Le 3 août, en même temps que s’accéléraient les pourparlers devant sceller l’accord du 26 août, le gouvernement annonçait la création d’une nouvelle Agence nationale des mines dont la mission consistera à organiser la mobilisation massive des investisseurs étrangers dans le secteur. Ce dernier prépare également une nouvelle loi pour 2013 dont la fonction est d’assainir et de redéfinir le code minier du pays, de fixer les nouvelles règles d’exploitation, de réformer le statut des licences d’exploration et d’exploitation, etc.

Les objectifs poursuivis par Juan Manuel Santos, avec le soutien de la puissante oligarchie d’affaires, sont clairs : obtenir le silence des armes, dégager les vastes et riches territoires colombiens des violences, créer un nouveau climat de sécurité pour les investisseurs, développer l’exploration et l’exploitation minière et pétrolière afin de pleinement intégrer la Colombie à l’économie mondiale.

Données d'entrée:
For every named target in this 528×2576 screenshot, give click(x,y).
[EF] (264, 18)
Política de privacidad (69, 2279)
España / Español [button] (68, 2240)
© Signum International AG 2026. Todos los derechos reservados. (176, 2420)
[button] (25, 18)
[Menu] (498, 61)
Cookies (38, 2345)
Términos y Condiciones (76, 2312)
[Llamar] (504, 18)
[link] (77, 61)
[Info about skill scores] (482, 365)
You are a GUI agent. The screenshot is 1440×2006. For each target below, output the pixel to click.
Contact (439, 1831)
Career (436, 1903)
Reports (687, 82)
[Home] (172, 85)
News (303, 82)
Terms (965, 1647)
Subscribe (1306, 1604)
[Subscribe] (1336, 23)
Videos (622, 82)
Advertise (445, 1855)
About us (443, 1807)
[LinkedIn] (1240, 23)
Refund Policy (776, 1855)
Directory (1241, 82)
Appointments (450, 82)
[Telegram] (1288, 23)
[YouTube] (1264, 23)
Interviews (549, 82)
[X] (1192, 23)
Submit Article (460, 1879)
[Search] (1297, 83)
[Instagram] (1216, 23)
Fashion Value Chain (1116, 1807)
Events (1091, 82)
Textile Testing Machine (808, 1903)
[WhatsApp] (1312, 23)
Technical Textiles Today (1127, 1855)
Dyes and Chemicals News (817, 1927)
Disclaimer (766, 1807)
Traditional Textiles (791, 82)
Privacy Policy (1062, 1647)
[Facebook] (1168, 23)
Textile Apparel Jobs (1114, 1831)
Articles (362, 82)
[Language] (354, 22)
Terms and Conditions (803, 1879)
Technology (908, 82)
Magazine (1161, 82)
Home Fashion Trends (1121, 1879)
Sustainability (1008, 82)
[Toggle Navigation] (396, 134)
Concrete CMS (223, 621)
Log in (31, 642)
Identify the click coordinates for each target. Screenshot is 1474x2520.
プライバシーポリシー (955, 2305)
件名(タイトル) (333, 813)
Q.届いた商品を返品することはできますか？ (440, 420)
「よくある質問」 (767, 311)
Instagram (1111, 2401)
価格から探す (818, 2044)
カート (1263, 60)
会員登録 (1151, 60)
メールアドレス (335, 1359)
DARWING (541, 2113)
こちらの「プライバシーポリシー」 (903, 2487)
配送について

Consigne 1: Énumérez les objectifs que l'extrait sur le secteur minier colombien attribue à Juan Manuel Santos.
Consigne 2: Dans les enregistrements, remplacez « Log in » par « Connexion » sans rien modifier d'autre. Reproduisez uniquement les lignes allant de celle qui contient « Sustainability (1008, 82) » jusqu'à la fin des enregistrements, bornes comprises.
L'extrait et les enregistrements sont deux documents indépendants l'un de l'autre.

Réponse attendue 1:
- Obtenir le silence des armes.
- Dégager les vastes et riches territoires colombiens des violences.
- Créer un nouveau climat de sécurité pour les investisseurs.
- Développer l'exploration et l'exploitation minière et pétrolière afin de pleinement intégrer la Colombie à l'économie mondiale.

Réponse attendue 2:
Sustainability (1008, 82)
[Toggle Navigation] (396, 134)
Concrete CMS (223, 621)
Connexion (31, 642)
Identify the click coordinates for each target. Screenshot is 1474x2520.
プライバシーポリシー (955, 2305)
件名(タイトル) (333, 813)
Q.届いた商品を返品することはできますか？ (440, 420)
「よくある質問」 (767, 311)
Instagram (1111, 2401)
価格から探す (818, 2044)
カート (1263, 60)
会員登録 (1151, 60)
メールアドレス (335, 1359)
DARWING (541, 2113)
こちらの「プライバシーポリシー」 (903, 2487)
配送について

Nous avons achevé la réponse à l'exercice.